:: PAGE EXCERPT ::
····················

Jurors in the triple-murder trial of Douglas Garland are scheduled to hear final arguments Monday from Crown and defence lawyers. Lead prosecutor Shane Parker and defence counsel Kim Ross will detail their opposing theories on whether Garland plotted the murders of Kathy and Alvin Liknes before kidnapping them and their grandson from the couple’s Calgary home and killing them at his farm.
If Parker sticks to the theory his co-prosecutor, Vicki Faulkner, outlined in her opening address four weeks ago, he’ll argue Garland held a years-long grudge against the grandfather which culminated in a murderous plot.
That grudge was over an oilfield pump for which Alvin Liknes applied for a patent under his name. A decade ago, Garland did some work on the pump.
The Crown’s case, which unfolded over four weeks of evidence, focused on a hard drive found hidden in the ceiling of the basement in the Airdrie farm home Garland shared with his elderly parents.
On it, police found evidence the main user of the hard drive spent months researching the couple as well as ways to disable and kill people.
There were also “gore” photos of dead and dismembered bodies, along with sexually graphic images of women clad in adult diapers, many of them bound as well.
Investigators found numerous restraints and handcuffs on the Garland property during an extensive search of the 16-hectare farm once he became the main suspect.

····················

:: MATERIAL SUPPLIED ::
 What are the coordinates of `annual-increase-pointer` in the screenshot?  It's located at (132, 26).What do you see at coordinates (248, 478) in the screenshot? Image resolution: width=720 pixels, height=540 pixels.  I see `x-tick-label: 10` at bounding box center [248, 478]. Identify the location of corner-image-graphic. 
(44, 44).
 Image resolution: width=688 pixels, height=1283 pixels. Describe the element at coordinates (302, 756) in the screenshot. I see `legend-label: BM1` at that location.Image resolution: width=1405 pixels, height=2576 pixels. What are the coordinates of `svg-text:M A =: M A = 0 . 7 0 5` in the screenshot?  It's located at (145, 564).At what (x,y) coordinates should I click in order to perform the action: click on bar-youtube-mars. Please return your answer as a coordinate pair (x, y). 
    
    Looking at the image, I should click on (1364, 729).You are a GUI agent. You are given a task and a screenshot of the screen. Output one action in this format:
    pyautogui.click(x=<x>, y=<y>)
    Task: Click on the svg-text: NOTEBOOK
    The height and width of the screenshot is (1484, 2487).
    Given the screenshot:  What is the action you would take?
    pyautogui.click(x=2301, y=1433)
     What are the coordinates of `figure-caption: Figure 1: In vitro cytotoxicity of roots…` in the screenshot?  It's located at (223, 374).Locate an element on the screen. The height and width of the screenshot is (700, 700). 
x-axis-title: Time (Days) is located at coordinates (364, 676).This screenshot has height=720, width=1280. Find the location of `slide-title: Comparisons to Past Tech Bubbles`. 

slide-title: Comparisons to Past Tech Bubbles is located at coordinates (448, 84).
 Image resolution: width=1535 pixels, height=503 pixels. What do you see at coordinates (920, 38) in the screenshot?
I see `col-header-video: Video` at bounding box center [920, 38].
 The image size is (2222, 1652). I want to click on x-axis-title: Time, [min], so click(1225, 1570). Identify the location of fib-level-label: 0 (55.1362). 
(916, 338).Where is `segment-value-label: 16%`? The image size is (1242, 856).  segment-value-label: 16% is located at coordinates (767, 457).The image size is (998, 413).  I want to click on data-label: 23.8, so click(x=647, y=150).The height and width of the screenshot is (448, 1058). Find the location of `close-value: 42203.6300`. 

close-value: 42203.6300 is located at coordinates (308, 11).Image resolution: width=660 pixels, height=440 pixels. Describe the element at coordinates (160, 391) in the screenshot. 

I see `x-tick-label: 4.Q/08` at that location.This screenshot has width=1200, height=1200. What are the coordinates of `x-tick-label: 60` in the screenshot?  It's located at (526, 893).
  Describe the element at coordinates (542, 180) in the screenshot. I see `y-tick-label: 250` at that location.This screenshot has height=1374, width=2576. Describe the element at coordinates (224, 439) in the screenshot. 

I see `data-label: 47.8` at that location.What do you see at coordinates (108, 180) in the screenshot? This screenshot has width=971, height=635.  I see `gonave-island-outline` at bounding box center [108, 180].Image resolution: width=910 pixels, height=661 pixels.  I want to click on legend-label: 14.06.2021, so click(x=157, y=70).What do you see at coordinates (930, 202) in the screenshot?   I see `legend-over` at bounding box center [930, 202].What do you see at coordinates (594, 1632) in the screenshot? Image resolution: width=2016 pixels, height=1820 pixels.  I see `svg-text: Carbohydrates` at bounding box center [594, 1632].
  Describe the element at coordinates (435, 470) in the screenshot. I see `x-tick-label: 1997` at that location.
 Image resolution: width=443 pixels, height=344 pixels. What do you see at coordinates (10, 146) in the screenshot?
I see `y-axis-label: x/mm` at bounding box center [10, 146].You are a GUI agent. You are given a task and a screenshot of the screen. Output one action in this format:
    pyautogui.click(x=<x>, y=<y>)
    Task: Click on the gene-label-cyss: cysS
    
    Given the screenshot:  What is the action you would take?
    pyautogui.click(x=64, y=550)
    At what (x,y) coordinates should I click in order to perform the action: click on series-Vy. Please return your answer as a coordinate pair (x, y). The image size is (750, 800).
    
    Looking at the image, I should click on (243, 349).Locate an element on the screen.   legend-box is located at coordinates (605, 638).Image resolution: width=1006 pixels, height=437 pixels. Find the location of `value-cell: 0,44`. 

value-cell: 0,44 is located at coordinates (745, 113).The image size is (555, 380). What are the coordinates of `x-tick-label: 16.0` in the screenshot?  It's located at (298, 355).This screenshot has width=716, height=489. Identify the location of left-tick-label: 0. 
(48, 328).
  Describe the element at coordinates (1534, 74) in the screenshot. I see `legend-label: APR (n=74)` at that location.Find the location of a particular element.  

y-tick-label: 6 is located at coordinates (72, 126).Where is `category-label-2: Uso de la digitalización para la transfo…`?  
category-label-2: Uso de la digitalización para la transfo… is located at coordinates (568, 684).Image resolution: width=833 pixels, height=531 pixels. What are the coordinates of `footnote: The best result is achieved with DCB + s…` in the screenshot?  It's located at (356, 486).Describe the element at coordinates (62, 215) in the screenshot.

····················

:: WORK REQUIRED ::
Answer the following questions from the trial report above.
1. Who is the lead prosecutor?
2. Where was the hard drive found?
3. What is the size of the farm that investigators searched?

:: ANSWER TO THIS TASK ::
1. Shane Parker.
2. Hidden in the ceiling of the basement in the Airdrie farm home that Garland shared with his elderly parents.
3. 16 hectares.